**Work item**.
Lines containing the word "field" are the ones to copy from the records below.

-------- Material supplied --------

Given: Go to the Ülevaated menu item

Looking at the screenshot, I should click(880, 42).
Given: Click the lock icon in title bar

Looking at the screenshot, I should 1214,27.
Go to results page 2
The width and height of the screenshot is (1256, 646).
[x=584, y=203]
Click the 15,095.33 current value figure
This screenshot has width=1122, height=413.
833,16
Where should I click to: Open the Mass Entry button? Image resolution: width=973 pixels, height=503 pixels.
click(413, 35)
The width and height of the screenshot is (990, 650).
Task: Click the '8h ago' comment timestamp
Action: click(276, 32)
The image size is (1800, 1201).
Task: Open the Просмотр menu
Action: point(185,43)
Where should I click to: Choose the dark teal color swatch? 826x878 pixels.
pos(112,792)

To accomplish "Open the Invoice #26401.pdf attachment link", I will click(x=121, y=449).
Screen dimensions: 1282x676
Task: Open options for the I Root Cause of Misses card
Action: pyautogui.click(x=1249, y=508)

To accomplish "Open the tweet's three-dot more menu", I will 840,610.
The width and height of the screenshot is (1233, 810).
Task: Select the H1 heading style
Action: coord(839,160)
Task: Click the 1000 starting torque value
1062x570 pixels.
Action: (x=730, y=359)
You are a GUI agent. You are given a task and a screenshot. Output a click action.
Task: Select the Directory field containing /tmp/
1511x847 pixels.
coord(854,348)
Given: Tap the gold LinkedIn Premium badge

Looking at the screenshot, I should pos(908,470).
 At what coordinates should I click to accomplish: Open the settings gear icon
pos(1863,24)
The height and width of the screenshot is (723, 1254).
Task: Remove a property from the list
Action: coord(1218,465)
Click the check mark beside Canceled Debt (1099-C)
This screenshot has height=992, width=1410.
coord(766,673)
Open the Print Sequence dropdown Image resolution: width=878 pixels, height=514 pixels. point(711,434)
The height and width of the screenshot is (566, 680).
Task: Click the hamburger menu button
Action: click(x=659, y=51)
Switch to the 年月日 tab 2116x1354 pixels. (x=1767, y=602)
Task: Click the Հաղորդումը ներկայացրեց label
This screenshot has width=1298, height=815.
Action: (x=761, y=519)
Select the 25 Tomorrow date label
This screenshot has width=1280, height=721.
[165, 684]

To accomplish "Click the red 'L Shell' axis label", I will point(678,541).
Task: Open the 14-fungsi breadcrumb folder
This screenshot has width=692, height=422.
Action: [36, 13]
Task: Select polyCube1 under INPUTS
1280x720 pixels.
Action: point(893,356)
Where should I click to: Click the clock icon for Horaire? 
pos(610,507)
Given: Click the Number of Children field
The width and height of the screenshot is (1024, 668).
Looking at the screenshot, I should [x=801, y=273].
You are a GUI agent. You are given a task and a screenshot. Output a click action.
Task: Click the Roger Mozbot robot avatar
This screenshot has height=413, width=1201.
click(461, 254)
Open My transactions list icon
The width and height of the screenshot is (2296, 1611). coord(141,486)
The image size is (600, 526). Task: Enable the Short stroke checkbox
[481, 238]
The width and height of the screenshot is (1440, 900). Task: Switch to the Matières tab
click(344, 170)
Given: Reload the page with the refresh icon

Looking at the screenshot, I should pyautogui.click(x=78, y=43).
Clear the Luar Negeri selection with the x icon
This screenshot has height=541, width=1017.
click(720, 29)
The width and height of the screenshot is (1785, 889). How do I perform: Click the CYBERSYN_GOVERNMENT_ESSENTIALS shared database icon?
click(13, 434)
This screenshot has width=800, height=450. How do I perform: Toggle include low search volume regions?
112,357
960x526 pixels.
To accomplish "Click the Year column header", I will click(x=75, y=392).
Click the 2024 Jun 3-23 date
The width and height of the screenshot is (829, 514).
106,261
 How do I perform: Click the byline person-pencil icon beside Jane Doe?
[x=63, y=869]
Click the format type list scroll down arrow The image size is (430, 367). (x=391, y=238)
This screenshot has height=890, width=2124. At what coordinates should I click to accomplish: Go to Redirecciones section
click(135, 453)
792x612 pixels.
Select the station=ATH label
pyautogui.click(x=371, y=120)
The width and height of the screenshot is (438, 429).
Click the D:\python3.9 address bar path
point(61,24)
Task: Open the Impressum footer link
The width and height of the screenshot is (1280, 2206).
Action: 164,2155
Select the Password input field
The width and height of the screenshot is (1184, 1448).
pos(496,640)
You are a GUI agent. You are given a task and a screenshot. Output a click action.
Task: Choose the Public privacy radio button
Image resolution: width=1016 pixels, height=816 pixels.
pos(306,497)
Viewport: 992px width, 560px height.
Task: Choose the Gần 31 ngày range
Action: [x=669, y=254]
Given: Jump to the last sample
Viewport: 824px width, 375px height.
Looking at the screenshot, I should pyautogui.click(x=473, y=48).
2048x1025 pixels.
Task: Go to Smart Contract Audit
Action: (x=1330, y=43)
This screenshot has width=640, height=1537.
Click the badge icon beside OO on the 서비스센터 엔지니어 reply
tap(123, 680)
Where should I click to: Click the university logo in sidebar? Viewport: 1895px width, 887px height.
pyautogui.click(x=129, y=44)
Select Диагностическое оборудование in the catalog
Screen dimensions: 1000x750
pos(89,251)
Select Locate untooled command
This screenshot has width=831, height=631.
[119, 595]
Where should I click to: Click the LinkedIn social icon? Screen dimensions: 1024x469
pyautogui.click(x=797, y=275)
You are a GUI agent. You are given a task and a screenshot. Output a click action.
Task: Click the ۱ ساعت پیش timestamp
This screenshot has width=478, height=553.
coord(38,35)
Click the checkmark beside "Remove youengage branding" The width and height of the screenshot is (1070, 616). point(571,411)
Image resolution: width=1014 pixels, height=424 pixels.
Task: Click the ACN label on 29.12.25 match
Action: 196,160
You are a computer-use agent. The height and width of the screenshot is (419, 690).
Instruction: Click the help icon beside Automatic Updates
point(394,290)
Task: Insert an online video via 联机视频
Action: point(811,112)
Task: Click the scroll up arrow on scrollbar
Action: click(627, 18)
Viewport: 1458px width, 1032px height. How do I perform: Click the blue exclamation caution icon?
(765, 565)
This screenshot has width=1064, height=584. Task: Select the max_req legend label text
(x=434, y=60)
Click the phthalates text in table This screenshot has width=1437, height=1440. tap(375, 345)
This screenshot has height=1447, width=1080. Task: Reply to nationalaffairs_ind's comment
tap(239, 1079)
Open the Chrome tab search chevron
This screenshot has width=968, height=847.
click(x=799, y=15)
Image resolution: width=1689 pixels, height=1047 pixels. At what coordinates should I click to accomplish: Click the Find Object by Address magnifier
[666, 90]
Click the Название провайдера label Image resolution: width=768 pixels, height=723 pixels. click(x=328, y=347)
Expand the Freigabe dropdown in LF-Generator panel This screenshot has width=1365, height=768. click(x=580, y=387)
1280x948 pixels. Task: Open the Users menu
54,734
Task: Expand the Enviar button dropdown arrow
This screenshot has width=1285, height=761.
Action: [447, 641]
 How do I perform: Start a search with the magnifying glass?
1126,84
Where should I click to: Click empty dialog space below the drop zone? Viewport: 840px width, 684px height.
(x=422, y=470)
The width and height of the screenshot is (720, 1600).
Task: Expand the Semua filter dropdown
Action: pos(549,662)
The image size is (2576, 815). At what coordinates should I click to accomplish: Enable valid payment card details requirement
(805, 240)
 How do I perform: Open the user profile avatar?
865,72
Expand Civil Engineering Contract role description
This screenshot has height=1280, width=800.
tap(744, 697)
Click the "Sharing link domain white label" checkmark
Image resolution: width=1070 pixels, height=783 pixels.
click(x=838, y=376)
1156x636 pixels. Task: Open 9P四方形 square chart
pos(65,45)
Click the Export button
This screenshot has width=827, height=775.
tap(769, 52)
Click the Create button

--------

**The answer**.
Task: Select the Directory field containing /tmp/
Given: Click the Number of Children field
Select the Password input field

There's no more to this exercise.